Paola Aléale.paola@diariouno.net.ar
El pasado 18, la sala mendocina cumplió 87 años. Los que trabajan allí cuentan que al menos han visto dos fantasmas recorrer el lugar. La historia de ellos y del emblemático teatro.
Ánimas en el Independencia
El 26 de setiembre de 1970, Rodolfo Bebán actuaba en Mendoza y Wenseslada Orozco, que estaba embarazada de nueve meses, veía la función.
El 26 de setiembre de 1970 era también el día en que su hijo Daniel había decidido nacer. Pero Wenseslada era demasiado fanática de Bebán como para hacer caso a las contracciones que le anunciaban que lo mejor era retirarse antes del final de la obra o que, de lo contrario, el teatro Independencia se convertiría en una sala de partos. Así fue que soportó los dolores y aplaudió a Bebán. Luego se retiró a parir, aunque antes se cercioró de llevarse un autógrafo de su ídolo en una campera.
“Cómo no voy a amar el teatro, si casi nazco en la novena fila”, dice Daniel Cortez, al que todos llaman Dawer y quien nos guiará –cual grupo de expedicionistas– en una especie de “safari teatral” para conocer los secretos que se esconden detrás del escenario.
Dawer no recuerda cuándo exactamente se formalizó su relación laboral con el Independencia; más bien parece desde siempre. Por eso lo siente como su casa. Hasta allí iba a visitar a su padre, el técnico retirado Guillermo Cortez. “La cultura y el arte no son redituables. Esto te tiene que gustar, tenés que amar este trabajo, si no, no lo podés hacer, porque uno vive acá. No tenemos fines de semana ni feriados. Pero yo estoy enamorado del teatro”, se sincera Dawer.
El teatro es de verdad un lugar hechizante. Por eso, recorrer su columna vertebral y no sólo detenerse en su rostro produce una intensa fascinación. Nos internamos, con Dawer a la cabeza, en esa tarea de indagar. Somos cinco los que nos dejamos guiar por él y escuchamos sus historias.

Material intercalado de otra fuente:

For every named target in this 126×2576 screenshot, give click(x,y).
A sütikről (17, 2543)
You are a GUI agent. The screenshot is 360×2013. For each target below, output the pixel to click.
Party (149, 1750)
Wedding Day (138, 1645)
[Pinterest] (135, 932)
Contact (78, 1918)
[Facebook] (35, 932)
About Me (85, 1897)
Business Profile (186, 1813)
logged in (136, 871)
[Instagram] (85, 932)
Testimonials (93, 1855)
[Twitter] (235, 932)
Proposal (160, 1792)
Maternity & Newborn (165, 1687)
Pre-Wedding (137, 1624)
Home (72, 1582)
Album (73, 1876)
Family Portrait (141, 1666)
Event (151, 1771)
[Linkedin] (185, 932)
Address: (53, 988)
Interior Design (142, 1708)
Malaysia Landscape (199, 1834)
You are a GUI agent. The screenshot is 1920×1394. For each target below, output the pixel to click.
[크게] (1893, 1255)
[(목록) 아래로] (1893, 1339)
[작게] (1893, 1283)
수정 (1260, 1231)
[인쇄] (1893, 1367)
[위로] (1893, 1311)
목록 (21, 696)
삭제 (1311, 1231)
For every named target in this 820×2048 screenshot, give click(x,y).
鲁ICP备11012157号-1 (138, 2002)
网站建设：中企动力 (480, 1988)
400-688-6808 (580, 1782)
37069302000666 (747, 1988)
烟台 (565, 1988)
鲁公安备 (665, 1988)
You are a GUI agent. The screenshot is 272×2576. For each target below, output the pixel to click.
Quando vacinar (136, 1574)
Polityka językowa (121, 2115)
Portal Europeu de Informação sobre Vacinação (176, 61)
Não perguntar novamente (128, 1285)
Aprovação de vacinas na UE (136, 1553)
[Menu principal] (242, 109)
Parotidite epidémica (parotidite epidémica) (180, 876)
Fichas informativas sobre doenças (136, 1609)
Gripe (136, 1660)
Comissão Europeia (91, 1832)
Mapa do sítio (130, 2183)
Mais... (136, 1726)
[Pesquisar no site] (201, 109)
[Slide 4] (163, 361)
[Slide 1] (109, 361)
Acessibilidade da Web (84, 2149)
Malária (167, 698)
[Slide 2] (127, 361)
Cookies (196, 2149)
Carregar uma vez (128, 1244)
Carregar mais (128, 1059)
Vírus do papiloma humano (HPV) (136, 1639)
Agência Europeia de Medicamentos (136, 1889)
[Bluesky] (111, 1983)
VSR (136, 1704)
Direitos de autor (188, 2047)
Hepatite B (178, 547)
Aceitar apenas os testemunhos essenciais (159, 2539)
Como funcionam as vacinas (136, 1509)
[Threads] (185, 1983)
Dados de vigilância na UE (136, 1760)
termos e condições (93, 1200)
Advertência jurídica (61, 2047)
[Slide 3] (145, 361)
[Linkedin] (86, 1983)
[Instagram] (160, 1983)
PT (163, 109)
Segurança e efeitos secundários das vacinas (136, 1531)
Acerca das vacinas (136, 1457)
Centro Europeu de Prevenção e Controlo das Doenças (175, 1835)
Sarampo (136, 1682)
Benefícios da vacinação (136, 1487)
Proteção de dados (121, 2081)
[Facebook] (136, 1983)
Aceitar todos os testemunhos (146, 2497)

“Vengan por acá”, nos dice. Estamos detrás del escenario. Lo que nos señala es una escalerita caracol en la que sólo se puede subir de a una persona, por lo muy estrecha y poco iluminada. Mejor no mirar demasiado hacia arriba, para no descorazonarse. Dawer guía, nosotros obedecemos. Lo que vemos es un submundo de sogas, cables, telones, cámara de sonido y tumulto de luces. Allí están, frente a nosotros, las venas abiertas del teatro, la tierra en la que técnicos y maquinistas teatrales mandan. Llegamos a los puentes de maniobra.
En estos lugares, por ejemplo, se encuentran las sogas para mover los telones. “Cada uno pesa 160 kilos. Para correrlos tengo que sostenerme trabando un pie y tirando el cuerpo para atrás, si no, me lleva el mismo peso”. Mientras explica, el técnico muestra su postura como un equilibrista.
Una de las expedicionistas es la misma directora de la sala, Julieta Martínez. También está atenta a las historias del técnico y aporta algunos detalles que hasta parecen parte de esos cuentos maravillosos que escuchábamos de niños.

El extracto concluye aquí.